De Jesus P. (2018) Thinking through enactive agency: Sense-making, bio-semiosis and the ontologies of organismic worlds. Phenomenology and the Cognitive Sciences 17(5): 861–887. Fulltext at https://cepa.info/5701
Thinking through enactive agency: Sense-making, bio-semiosis and the ontologies of organismic worlds.
Phenomenology and the Cognitive Sciences 17(5): 861–887.
Fulltext at https://cepa.info/5701
According to enactivism all living systems, from single cell organisms to human beings, are ontologically endowed with some form of teleological and sense-making agency. Furthermore, enactivists maintain that: (i) there is no fixed pregiven world and as a consequence (ii) all organisms “bring forth” their own unique “worlds” through processes of sense-making.
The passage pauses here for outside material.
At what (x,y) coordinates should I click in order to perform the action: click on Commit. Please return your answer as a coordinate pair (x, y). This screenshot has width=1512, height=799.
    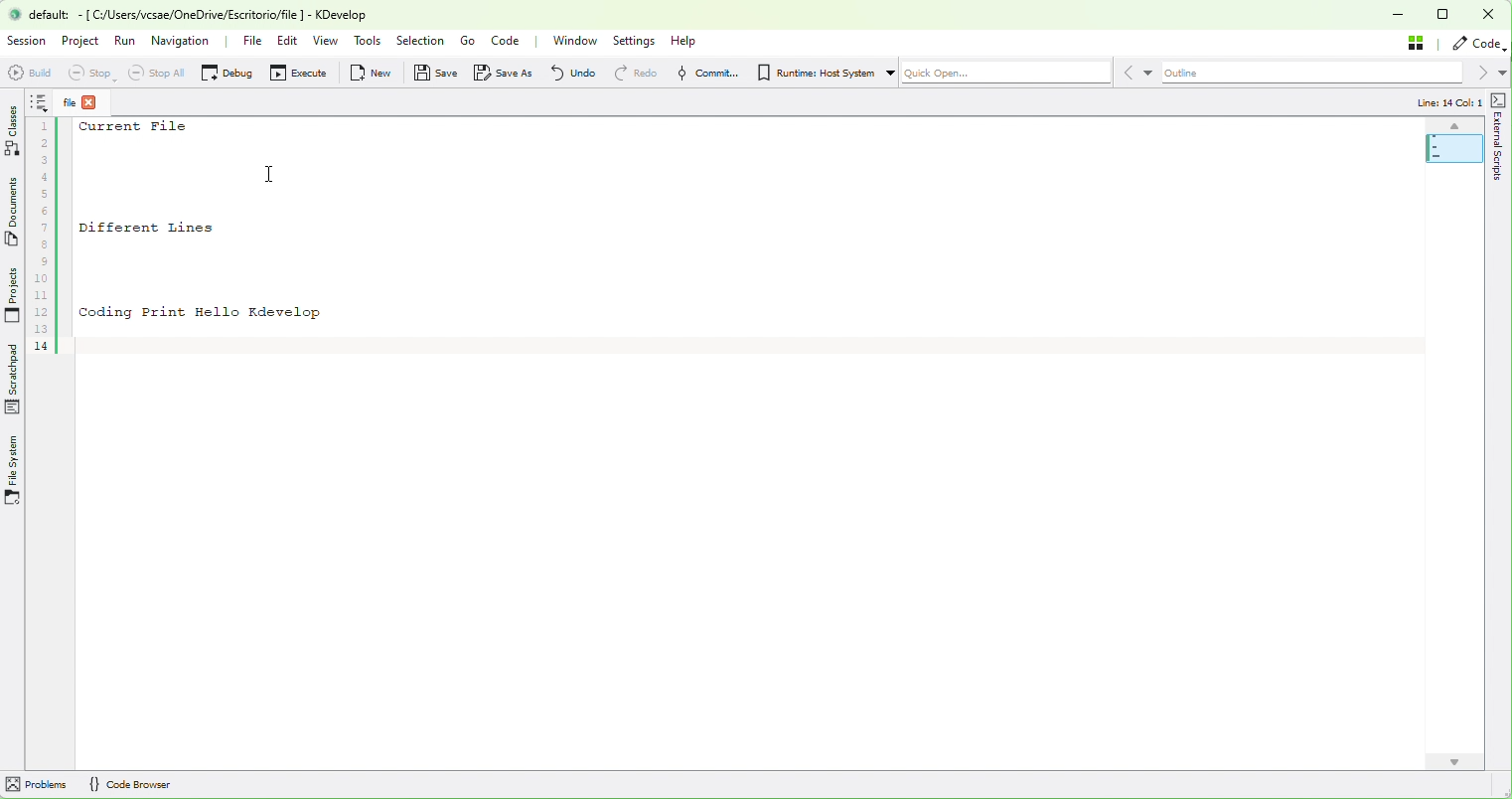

The first half of the paper takes these two ontological claims as its central focus and aims to clarify and make explicit the arguments and motivations underlying them. Our analysis here highlights three distinct but connected problems for enactivism: (i) these arguments do not and cannot guarantee that there is no pregiven world, instead, they (ii) end up generating a contradiction whereby a pregiven world seems to in fact be tacitly presupposed by virtue of (iii) a reliance on a tacit epistemic perspectivalism which is also inherently representationalist and as a consequence makes it difficult to satisfactorily account for the ontological plurality of worlds. Taking these considerations on board, the second half of the paper then aims to develop a more robust ontologically grounded enactivism. Drawing from biosemiotic enactivism, science and technology studies and anthropology, the paper aims to present an account which both rejects a pregiven world and coherently accounts for how organisms bring forth ontologically multiple worlds.